Los rusos, nos dicen las encuestas, quieren un orden protector, que puede materializarse en un presidente fuerte, en un empresario benévolo, en un padre de familia rígido pero justiciero. Al mismo tiempo, valoran las posibilidades que ofrece -en cuanto a movilidad, ascenso social y realización- la sociedad globalizada en la que desde hace un cuarto de siglo viven. Temen las amenazas -reales o supuestas- que desde el exterior pueden afectar su nación y sociedad, por lo que apoyan posturas nacionalistas a menudo ligadas al refuerzo del militarismo y el rol del Estado fuerte. Sin embargo, la paz (entre estados y pueblos) sigue apareciendo como un valor importante para buena parte de los habitantes del país eslavo.

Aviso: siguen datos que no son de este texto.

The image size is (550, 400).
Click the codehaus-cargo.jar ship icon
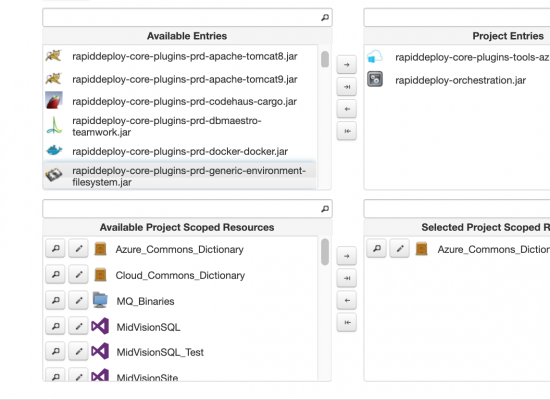tap(54, 100)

Pensemos si no existen, en México, actitudes semejantes, aparentemente incoherentes entre sí e incompatibles con la idea dominante de estado de derecho y convivencia democrática. Una mayoría de los mexicanos comparten críticas al funcionamiento del régimen y economía actuales; otra cantidad nada despreciable incluso dice preferir otro tipo de orden (autoritario) si este garantiza ciertos bienes básicos. Las encuestas del INE/Colmex o los estudios del Latinobarómetro lo señalan. Es decir: la mayoría de las personas parecen valorar, a partir de su experiencia, el tipo de orden deseable; y los ideales se adaptan a esta percepción.

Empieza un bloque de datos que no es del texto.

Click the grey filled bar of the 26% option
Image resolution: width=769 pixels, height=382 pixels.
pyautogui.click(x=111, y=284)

Tal situación no debía dejarnos un sentimiento de conformismo sobre la supuesta incapacidad de ciertos pueblos (y contextos) para arraigar la democracia; tampoco incurrir en lecturas culturalistas que justifican tal proceder. Pero si puede sugerirnos la deseabilidad de que atendamos la peculiar (y siempre cambiante) mezcla de historia, cultura y subjetividad personal que conforman el marco en que se forjan las representaciones y preferencias ciudadanas. En San Petersburgo, Toluca o Tumbuctú.